In contrast, P. Shankar Rao, a former minister of Andhra Pradesh who doubtless has dreams of upward mobility, wants the potential state of Telangana to be named after Sonia Gandhi. He has suggested Sonia Telangana. He also wants Sonia Gandhi to be known as Telangana Talli, or Mother of Telangana, and her statue to be erected in every garden.
The only proper country named after a family is Saudi Arabia. No one has raised objections, including Saudis. One presumes no one in the Congress will find Sonia Telangana unacceptable. During the Emergency of 1975-1977, a Congress president, Dev Kant Baruah, declared that Indira [Gandhi] was India and India was Indira. He refrained from suggesting that the Constitution be amended to change India’s name; but he might have done so if Indira Gandhi had won the 1977 elections.

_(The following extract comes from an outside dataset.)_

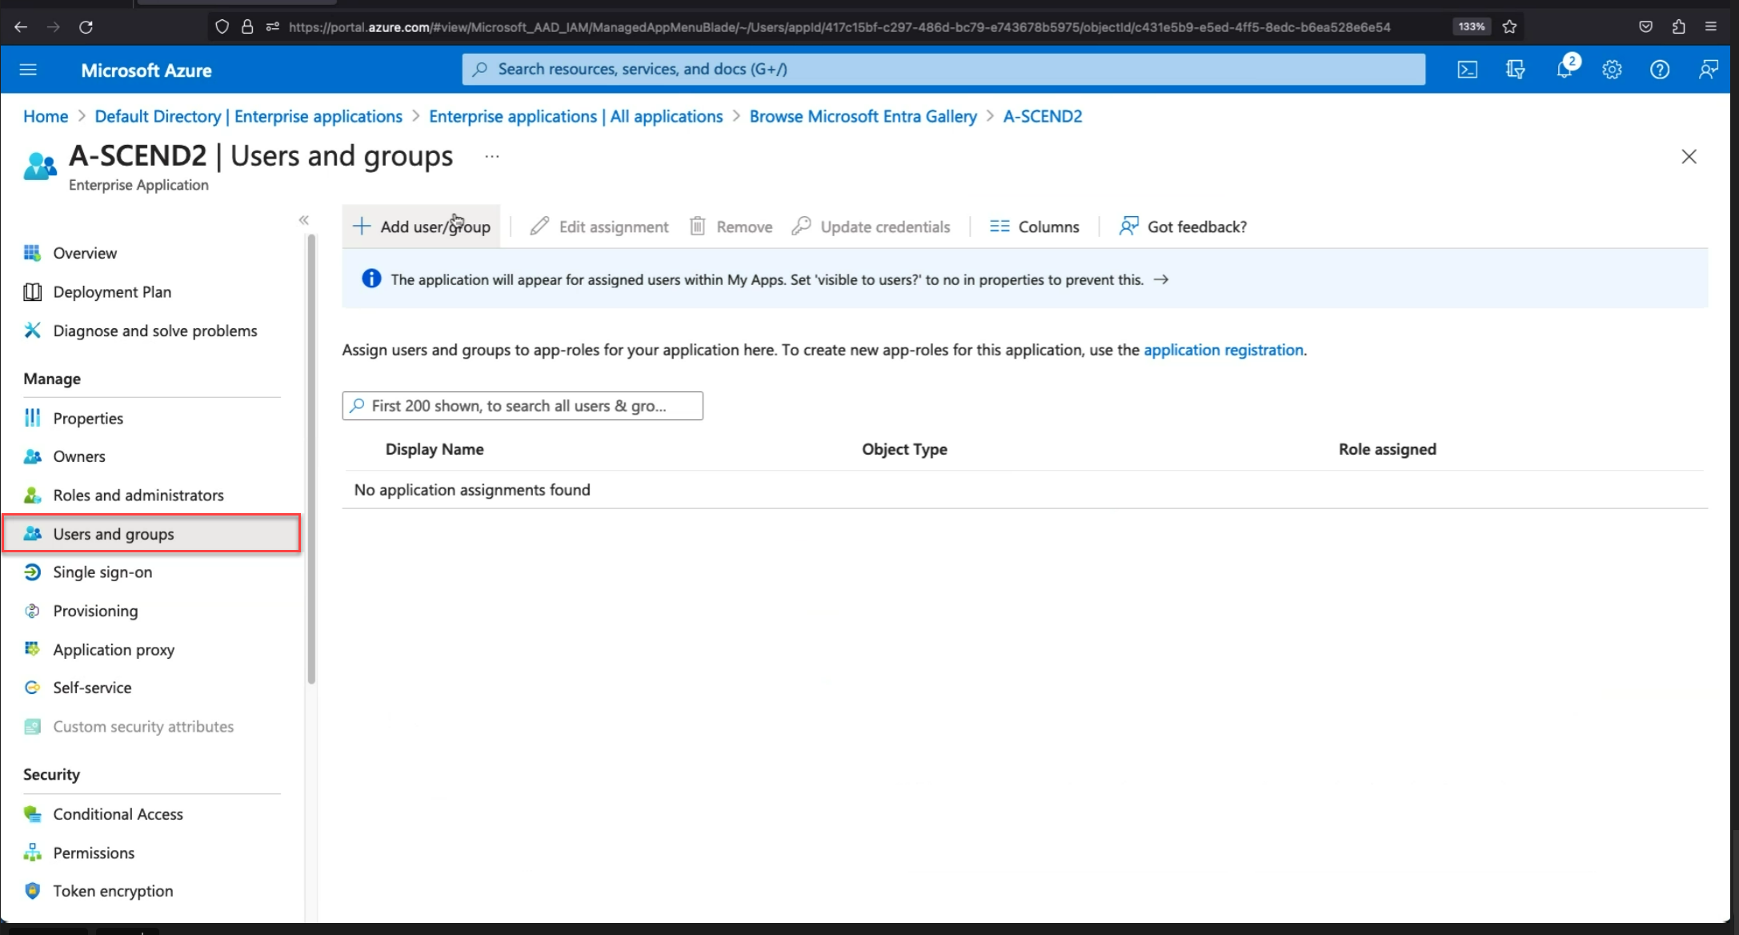Click the Update credentials toolbar item
1739x935 pixels.
point(872,227)
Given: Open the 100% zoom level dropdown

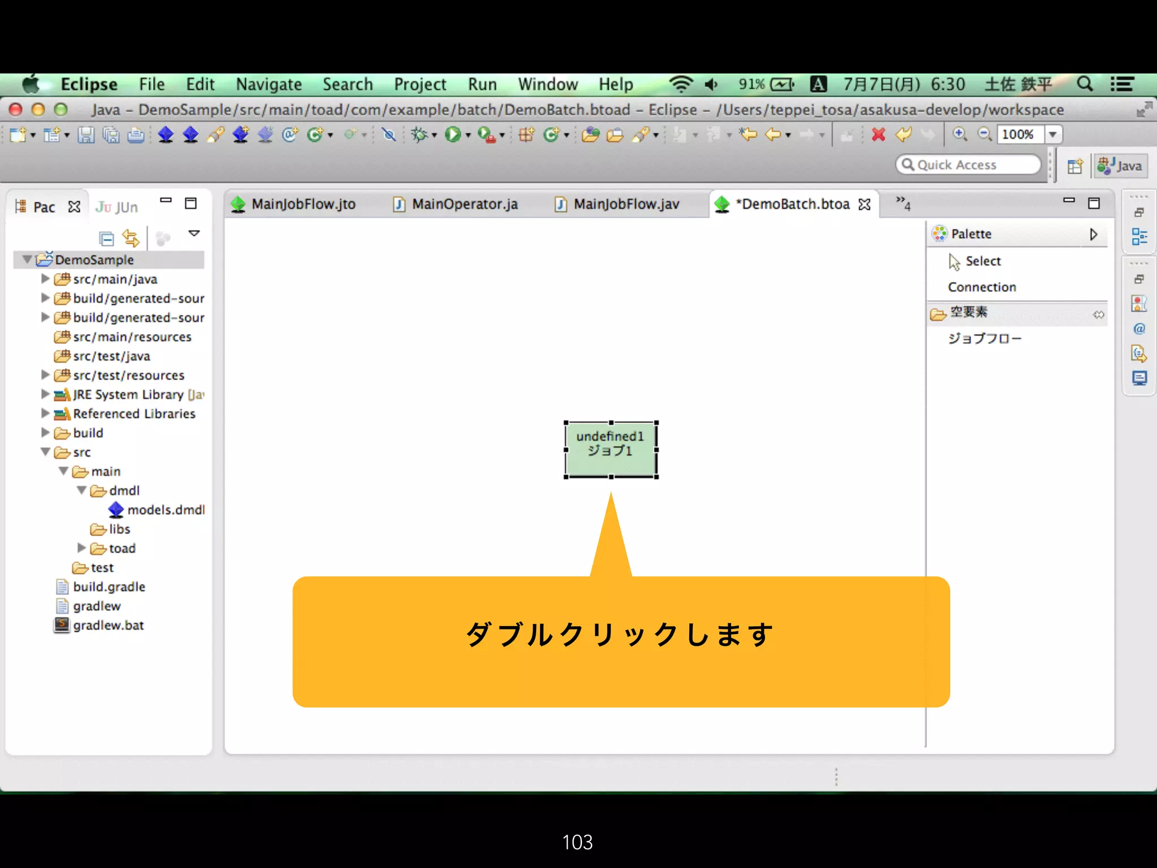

But setting aside sycophancy, Shankar Rao’s dramatic views confirm that Sonia Gandhi is a vote-winner in Telangana. The niggle is that she has competition, from the local party that has been promoting the cause of separation long before Congress latched on, so there is no chance of a sweeping victory for Sonia Gandhi in Telangana. The downside is that Congress will suffer a sweeping defeat in the rest of Andhra.

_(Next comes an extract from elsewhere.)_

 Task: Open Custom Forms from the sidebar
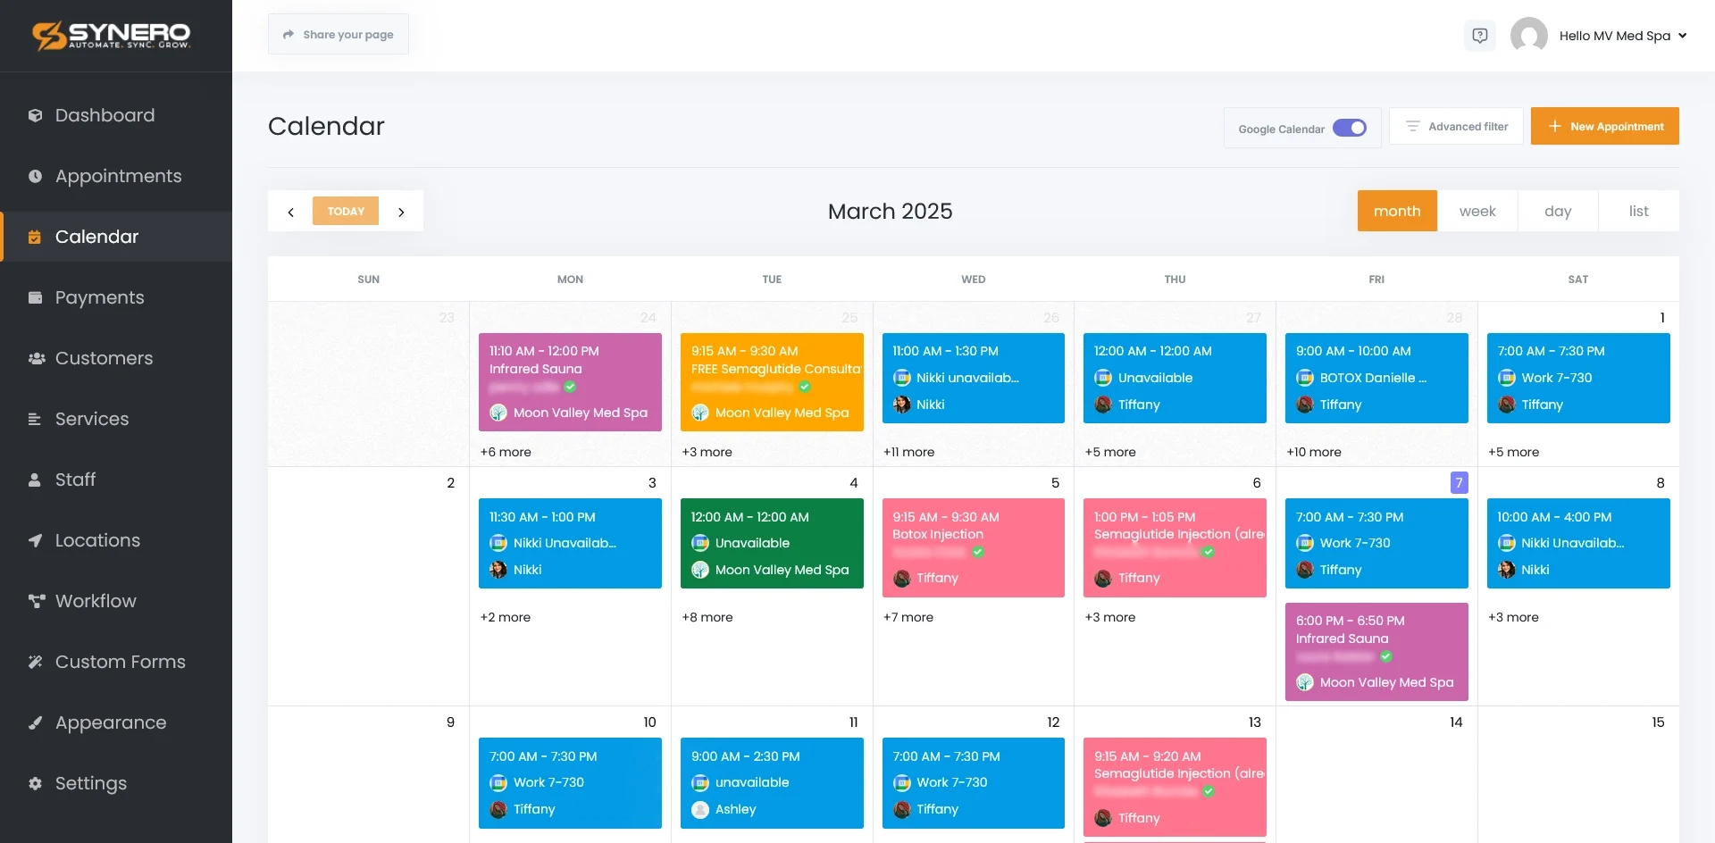36,662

We will know the results of five Assembly elections only on 8 December and predictions are hazardous. But it is probably safe to suggest that Congress space will continue to shrink, and the decline might be more steep than the party is publicly ready to admit. The chemistry that Narendra Modi is generating with election crowds in Congress-run Rajasthan tells its own story. In private, senior Congress leaders confess that they will be relieved if Congress wins one state, possibly Chhattisgarh; Delhi would be a tremendous bonus.
This nightmare, defeat in Rajasthan, Madhya Pradesh, Chhattisgarh and Delhi, has become a daytime worry. If that happens, arguments will run out, closely chased by alibis. Those doing opinion polls report, in conversations, that the negative gap for the Congress in most parts of the country increases sharply when the choice shifts from state to national polls. What can Congress do in the last lap before a very long five years finally comes to an end with the next general elections?
The first temptation will be to blame Dr Manmohan Singh, suggesting that nothing is wrong with the party and everything is wrong with a bankrupt government that permitted prices to rise. This would also shift the primary focus from corruption to the failing economy.
Corruption has beneficiaries, which can cut close to the family bone. But such an excuse works only if all you want is to buy a little time from television anchors. The voter will ask: if the government was useless why did Congress tolerate it for so long? The jibe is obvious: if the Congress cannot change the PM, the voter can. So should Sonia Gandhi name a new Prime Minister? Some Congress enthusiasts are already proposing that Rahul Gandhi should be made Prime Minister.
This would not be a problem if Congress had a simple majority in the Lok Sabha, since Dr Manmohan Singh would never be an obstacle. Any new PM will, however, require to win a vote of confidence in Parliament, unless he or she wants to be remembered as another Charan Singh, who in 1979 became PM but did not have the courage to face the House. Could Rahul Gandhi be confident of getting the necessary support from Congress allies in UPA2? This could well become the opportunity for long-suffering allies to display their resentment, as well as signal to the electorate that they may support Congress but are not acolytes.
Even a happy ally like Sharad Pawar has hinted that he might not back Rahul Gandhi as PM.
The rational option for Congress, in case the news is terrible on the 8th, would be to inform Parliament that since governance will be impossible, the only honourable thing to do is call a general election right away. The irrational option would be to carry on as if nothing had happened, and hope for the best in April and May. Which of the two do you think will happen?